From the Blogatory Lago Agrio desk, and from my home base here in Massachusetts, comes today’s case of the day, In re Application of Chevron Corp., Civ. A. No. 10-MC-30022 (D. Mass. 2010). We reviewed the background of the epic Ecuadoran environmental litigation in the January 14 post on Chevron Corp. v. Berlinger. Bonifaz, once the lead lawyer for the Ecuadoran plaintiffs, lives in Massachusetts, which accounts for the Massachusetts proceeding.
Judge Neiman proceeded with a healthy amount of skepticism towards the hyperbole on both sides of the case:
[Chevron and its executives] have asked this court to draw inferences that the Ecuador Plaintiffs and the Republic have engaged in improper collusion, fraud and manipulation of the judicial, legislative and political processes in Ecuador, all the while claiming that they themselves are free of any responsibility, whether civil or criminal, for the pollution of the Ecuadorian rain forest or the failure to remediate that pollution in accord with a prior settlement entered into between TexPet and the Republic. In response, the Ecuador Plaintiffs claim that Chevron and the Individual Applicants “have no intention of slowing down their novel § 1782 cottage industry that their lawyers have created.” “The process,” the Ecuador Plaintiffs assert, “is simply too effective at directing the limited resources of the Ecuadorian Plaintiffs—members of the indigenous communities of the Ecuadorian basin—and at serving as a deterrent to any consultant or lawyer who dares take up their seventeen year plight.”
The only party that played it straight, according to the judge, was the Republic of Ecuador itself:
For its part, the Republic, eschewing hyperbole, has taken a more measured approach, one that facilitates the court’s reliance on the Republic’s representations made in partial opposition to the two applications.
The court found that the applications satisfied the statutory requirements of the judicial assistance statute, and it exercised its discretion under the multi-factor test of Intel v. Advanced Micro Devices to grant the applications for discovery with respect to the Lagio Agrio suit itself and the Ecuadoran criminal prosecutions. Bonifaz was not a party to either proceeding; Bonifaz might have exculpatory evidence; and the executives facing the criminal charges were not attempting to evade fact-gathering restrictions in Ecuador.
But while Chevron’s application for discovery for use in the BIT arbitration also, in the court’s view, met the statutory requirements of § 1782, the court refused, it is discretion, to grant that portion of the application. While some courts have held that the target of the discovery requests has the burden to show that the foreign tribunal would be unreceptive to the discovery sought, Judge Neiman, following the lead another Massachusetts judge had taken in a 2008 case, held that both parties should provide at least some proof of the foreign tribunal’s receptivity to the discovery sought.

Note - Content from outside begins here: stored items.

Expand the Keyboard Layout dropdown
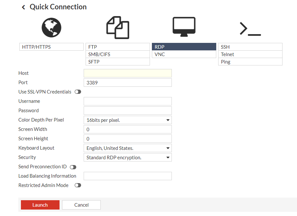 tap(127, 148)
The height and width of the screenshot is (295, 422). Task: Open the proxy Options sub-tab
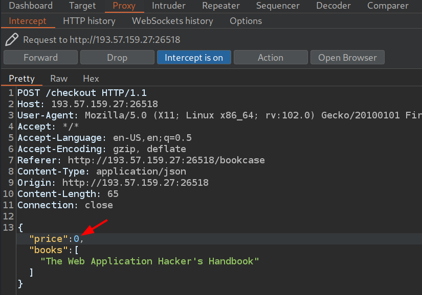point(246,21)
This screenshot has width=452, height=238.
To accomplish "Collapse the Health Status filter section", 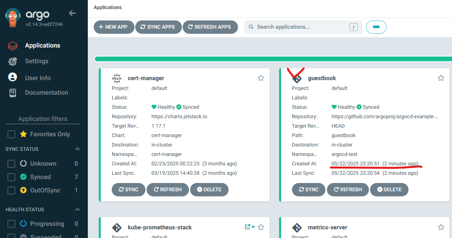I will click(x=77, y=209).
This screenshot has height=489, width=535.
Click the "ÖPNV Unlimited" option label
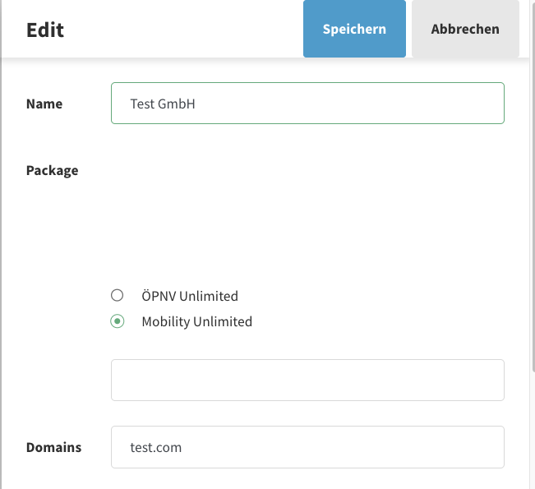[x=190, y=296]
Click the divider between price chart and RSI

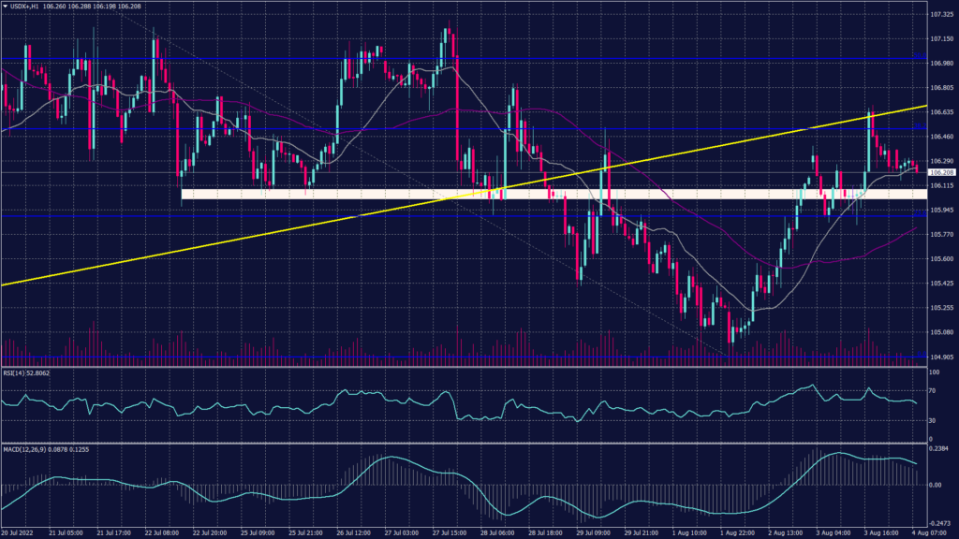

He found that neither party had offered adequate evidence on this point and that it was not even clear that the evidence sought was relevant to the limited issues pending in the arbitration.
The court limited the scope of the discovery that could be taken from Bonifaz, and it held, as have several other courts hearing Lago Agrio-related § 1782 applications, that Chevron and the other applicants had failed to show that the crime-fraud exception to the attorney-client privilege applied.
No doubt we haven’t seen the last of Lago Agrio here at Letters Blogatory!